For instance, Perry says that when his friend was going through a divorce, she talked a lot about the “other woman,” about her kids, and about her husband. “Maybe on some days the customer’s best friend is her husband,” he says. “Maybe on other days, he’s her worst enemy. We’re going to start writing these people down…and then connect them together in an ad…like, ‘Is he sleeping with her right now?’”
“You may need to dial it down,” says Perry, “but the point is we’re getting the issues all out on the table so that we can then very easily write a whole bunch of completely different ads. They’re all guaranteed to punch the emotional button that is making them search in the first place.”
“By training I’m an engineer, and honestly, when I write ads, I tend to start with logic,” says Perry. “I tend to lay out a logical structure.”
But people buy based on emotion. “They back it up with logic later, and frankly, it’s true when people buy a Starbucks in the morning and it’s also true when a venture capitalist gives you three million dollars,” he says. “This is how human beings are. Sometimes the logic is a bigger part of it, but not usually.”
So if logic comes second, what should come first?
Write about emotions, using the customers’ own words.
“The amateur way is to take anger, joy, disgust, anticipation, etc. and then just put those words in the ad—‘Are you angry about…?’” says Perry. “It could work, but the professional way is to tell a story or give a snip of dialogue that expresses anger. Give me even half a sentence that the angry woman says to her husband.”
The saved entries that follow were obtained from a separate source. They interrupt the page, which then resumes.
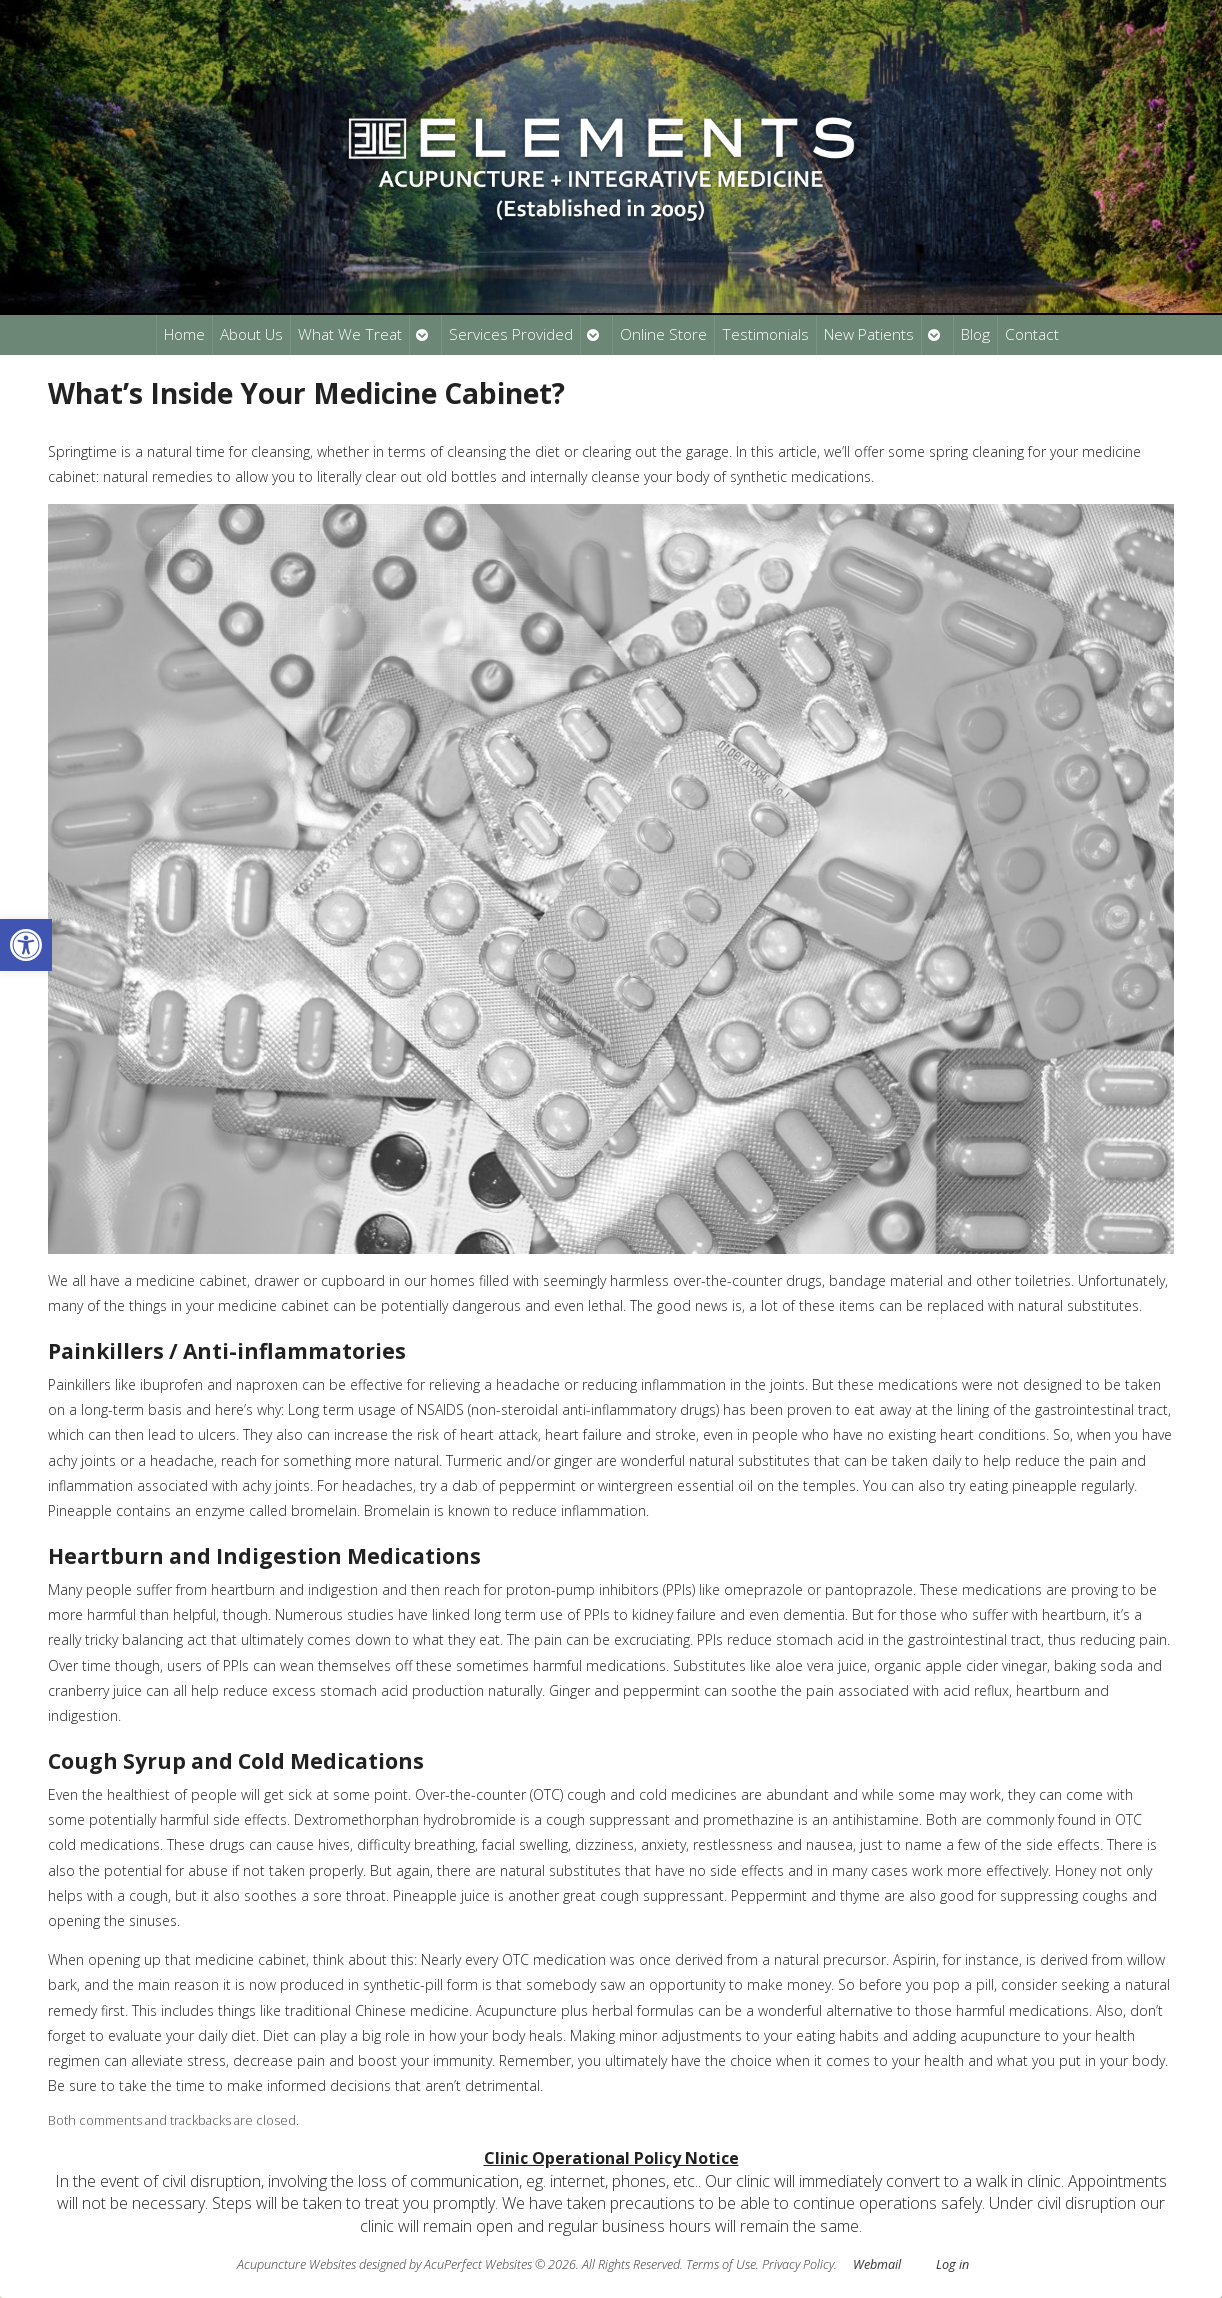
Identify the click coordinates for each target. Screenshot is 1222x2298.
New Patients (869, 334)
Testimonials (765, 334)
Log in (952, 2264)
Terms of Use (721, 2264)
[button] (26, 945)
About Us (251, 334)
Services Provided (511, 334)
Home (184, 334)
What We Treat (350, 334)
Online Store (663, 334)
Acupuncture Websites (296, 2264)
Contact (1032, 334)
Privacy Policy (798, 2264)
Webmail (877, 2264)
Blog (975, 334)
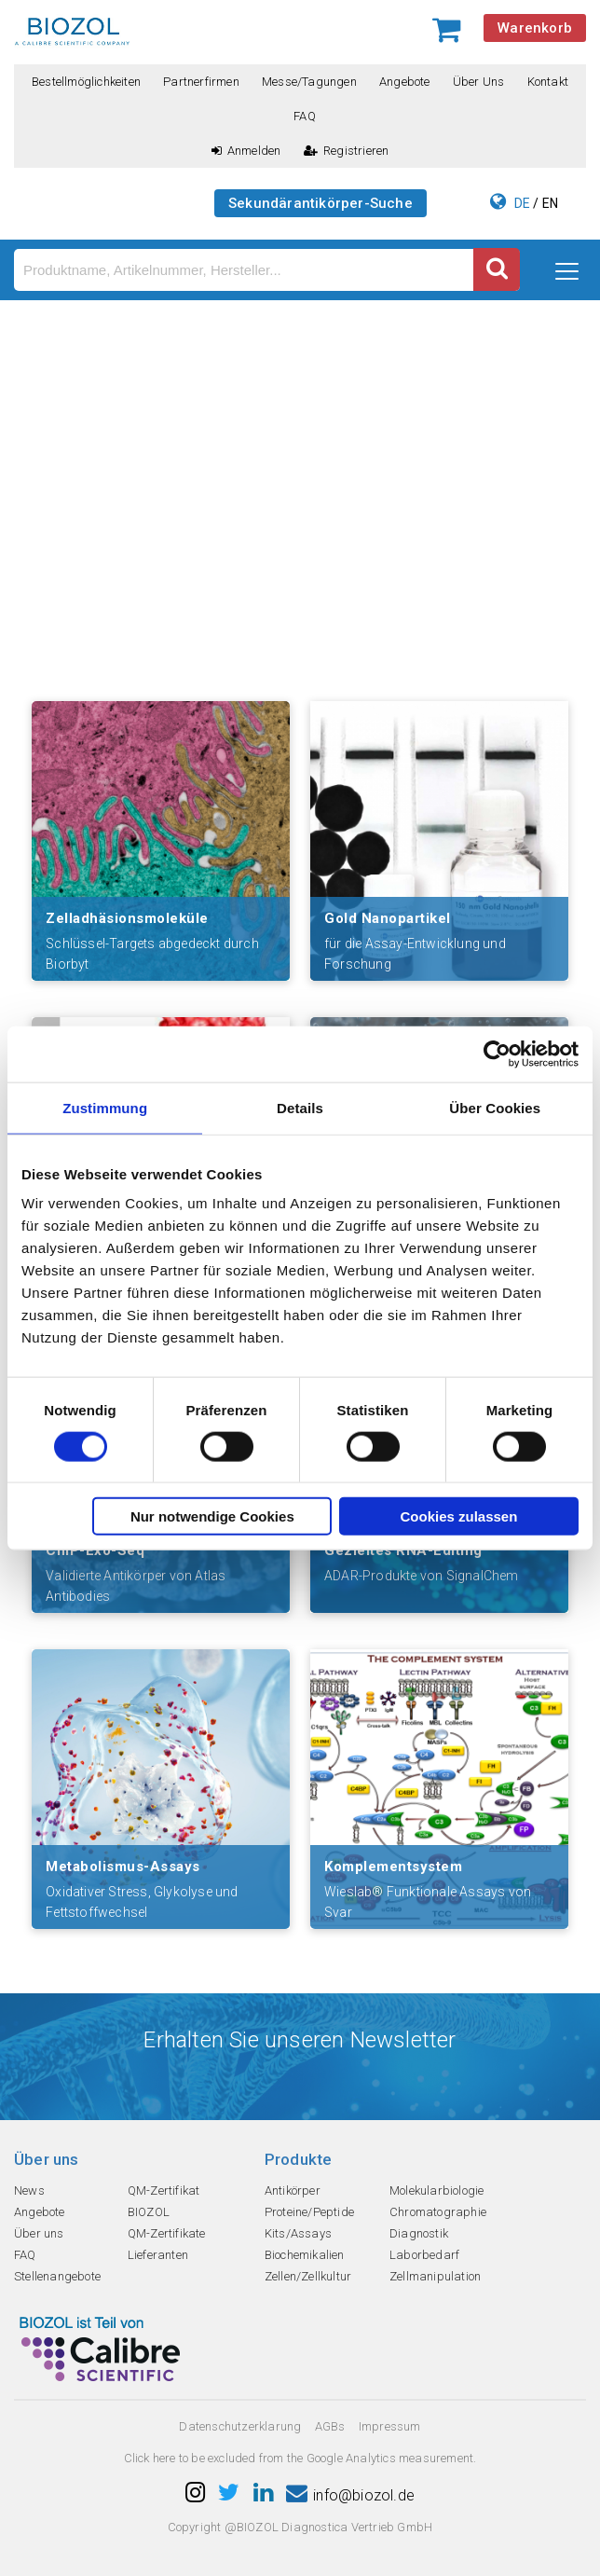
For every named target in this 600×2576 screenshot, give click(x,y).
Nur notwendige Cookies (212, 1516)
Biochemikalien (305, 2255)
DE (522, 203)
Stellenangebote (57, 2276)
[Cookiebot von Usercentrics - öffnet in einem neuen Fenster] (497, 1054)
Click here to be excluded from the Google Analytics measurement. (300, 2458)
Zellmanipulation (435, 2276)
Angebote (404, 82)
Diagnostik (418, 2233)
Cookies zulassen (458, 1516)
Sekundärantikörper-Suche (320, 203)
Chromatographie (437, 2212)
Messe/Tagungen (309, 82)
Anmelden (246, 151)
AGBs (330, 2426)
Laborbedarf (424, 2255)
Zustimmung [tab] (104, 1107)
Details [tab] (300, 1107)
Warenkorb (535, 28)
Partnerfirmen (201, 82)
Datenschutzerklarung (240, 2426)
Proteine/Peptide (309, 2212)
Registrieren (346, 151)
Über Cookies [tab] (494, 1107)
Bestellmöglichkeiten (86, 82)
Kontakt (547, 82)
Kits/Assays (298, 2233)
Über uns (479, 82)
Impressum (390, 2426)
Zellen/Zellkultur (308, 2276)
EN (550, 203)
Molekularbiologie (436, 2190)
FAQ (304, 116)
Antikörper (292, 2190)
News (29, 2190)
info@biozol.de (350, 2495)
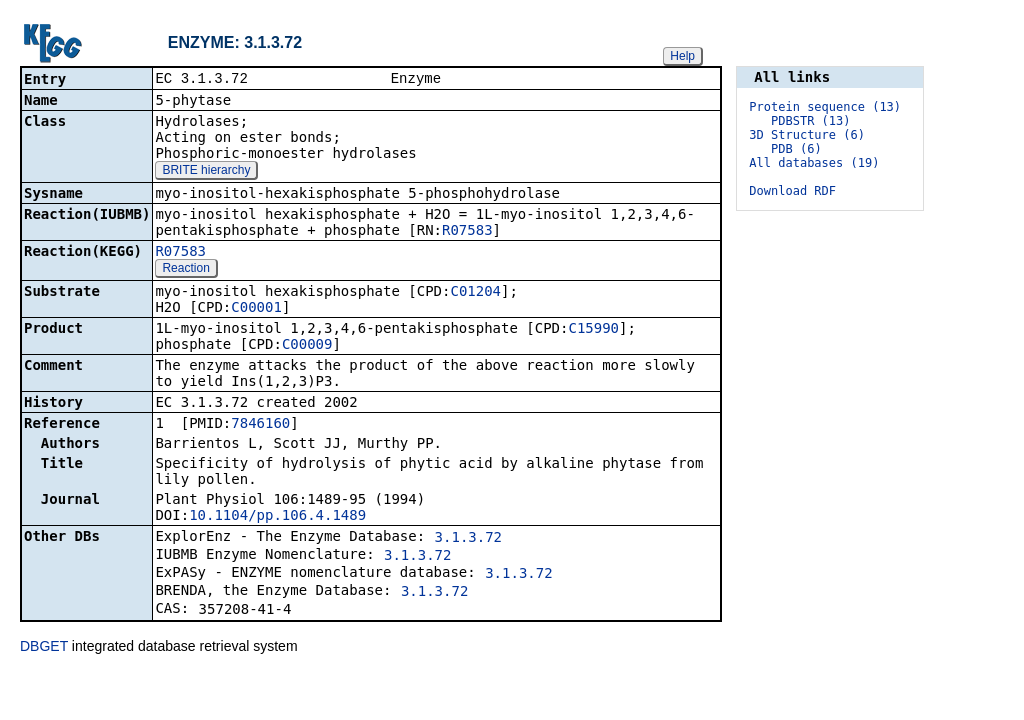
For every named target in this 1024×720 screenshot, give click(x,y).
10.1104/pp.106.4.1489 (277, 517)
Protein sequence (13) (825, 107)
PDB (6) (796, 149)
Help (682, 56)
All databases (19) (814, 163)
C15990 (593, 330)
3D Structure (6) (807, 135)
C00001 (256, 309)
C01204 (475, 293)
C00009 (307, 346)
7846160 (260, 425)
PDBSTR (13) (810, 121)
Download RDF (792, 191)
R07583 (467, 232)
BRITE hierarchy (206, 172)
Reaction (185, 270)
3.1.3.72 (468, 539)
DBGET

And if you don’t know what kinds of things your customers would say, ask them. “Call up one of your divorced friends and ask, and be prepared for a 45-minute conversation in which you will get years of material,” he says.
When you have a great ad and an opt-in offer, you might think you’re all set.
Not so, says Perry.
“For our ‘Five Days to Success’ course, for a long time our ad said, ‘Sign up for this email course and five days we’ll give you a really great tip for AdWords,’” he says. “[The ad] was really good, but we just couldn’t improve [opt-ins] to save our life.”
So what do you do if your ad copy is solid, but you’re still not getting opt-ins?
Write an opt-in offer that makes them salivate.
“We added this one page cheat sheet on the landing page, and then we changed the ads to promise they get a cheat sheet,” says Perry. “Instantly everything went up 33%. The cost of customer acquisition went down by a quarter.”
And Perry says that you have to keep upping the ante. “People demand more in exchange for their email address this year than they did last year,” he says. “And if what you’re giving away is good and appealing, you should be able to describe it in a Google ad in such a way that it makes a person salivate. And when you have a really sweet deal, it’s easier to write an ad.”